Dokumen Sumber:
------------------------
Breaking News

Berita NTT

Per November 2024 NTT Capai Angka 900-an Kasus Perempuan dan Anak 

Meski angka kasus meningkat, Endang mengatakan, hingga saat ini tantangannya adalah baik korban maupun lingkungan masih belum berminat untuk melapor. 

Penulis: Michaella Uzurasi | Editor: Oby Lewanmeru
POS-KUPANG.COM/MICHAELLA UZURASI
Plt. Kadis DP3AP2KB NTT, Endang Susilawati Lerrich, Psikolog Klinis, Maria Imaculata Minamodesta Adolfince Lio Dando, Ketua Lembaga Perlindungan Anak NTT, Veronika Ata dan host Koordinator Liputan Pos Kupang, Novemy Leo dalam Podcast Pos Kupang, Kamis, 14/11/2024. 

Laporan Reporter POS-KUPANG.COM, Michaella Uzurasi 

POS-KUPANG.COM, KUPANG - Per November 2024 angka kasus pada perempuan dan anak mencapai 900-an kasus dan kemungkinan masih akan bertambah di bulan Desember. 

Hal ini diungkapkan Plt. Kepala Dinas Pemberdayaan Perempuan, Perlindungan Anak, Pengendalian Penduduk dan Keluarga Berencana (DP3AP2KB) Nusa Tenggara Timur, Endang Susilawati Lerrich, S.E, M.Si dalam Podcast Pos Kupang, Kamis, 14/11/2024. 

Dinas P3AP2KB NTT sendiri punya jaringan untuk melapor melalui call center Sapa 129 yang berlaku secara nasional sehingga dalam waktu yang singkat, misalnya jika laporan dari NTT, pihak pusat langsung mengontak UPT PPA di NTT. 

"Selanjutnya ada nomor telepon yang sangat mudah dihafal, 08111129129. Ini adalah nomor WhatsApp jadi para pelapor baik korban maupun lingkungan sekitar korban yang mau melapor dilindungi, tidak dipublikasi info pribadi dari yang melapor sehingga sangat aman," kata Endang.
------------------------
Data Sumber:
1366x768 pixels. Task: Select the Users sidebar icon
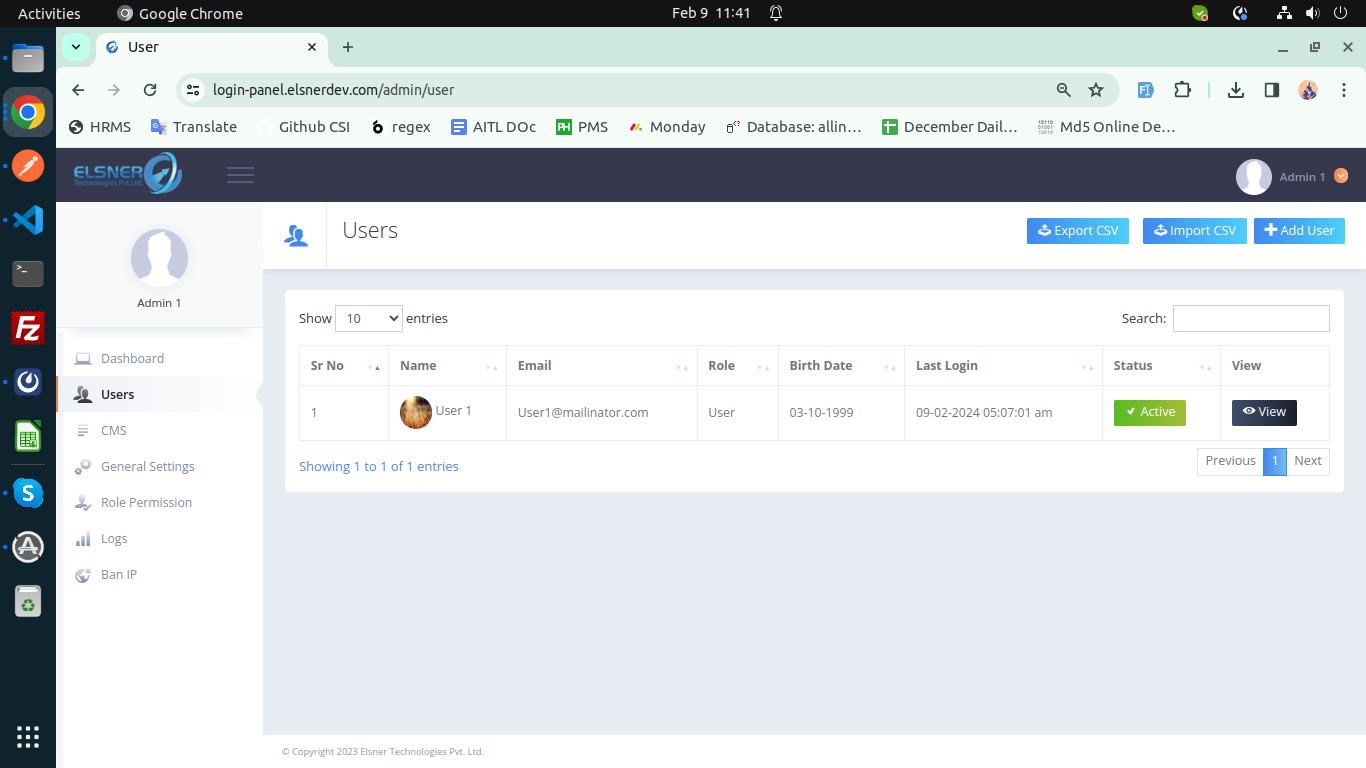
------------------------
Tugas yang Dikerjakan:
Tulis ulang paragraf dalam berita tentang kasus perempuan dan anak di NTT yang diawali "Dinas P3AP2KB NTT sendiri punya jaringan" menjadi daftar poin yang singkat. Fakta utamanya harus tetap ada.

Hasil Tugas:
- Dinas P3AP2KB NTT memiliki jaringan pelaporan melalui call center Sapa 129.
- Layanan ini berlaku secara nasional.
- Jika laporan datang dari NTT, pihak pusat langsung menghubungi UPT PPA di NTT dalam waktu singkat.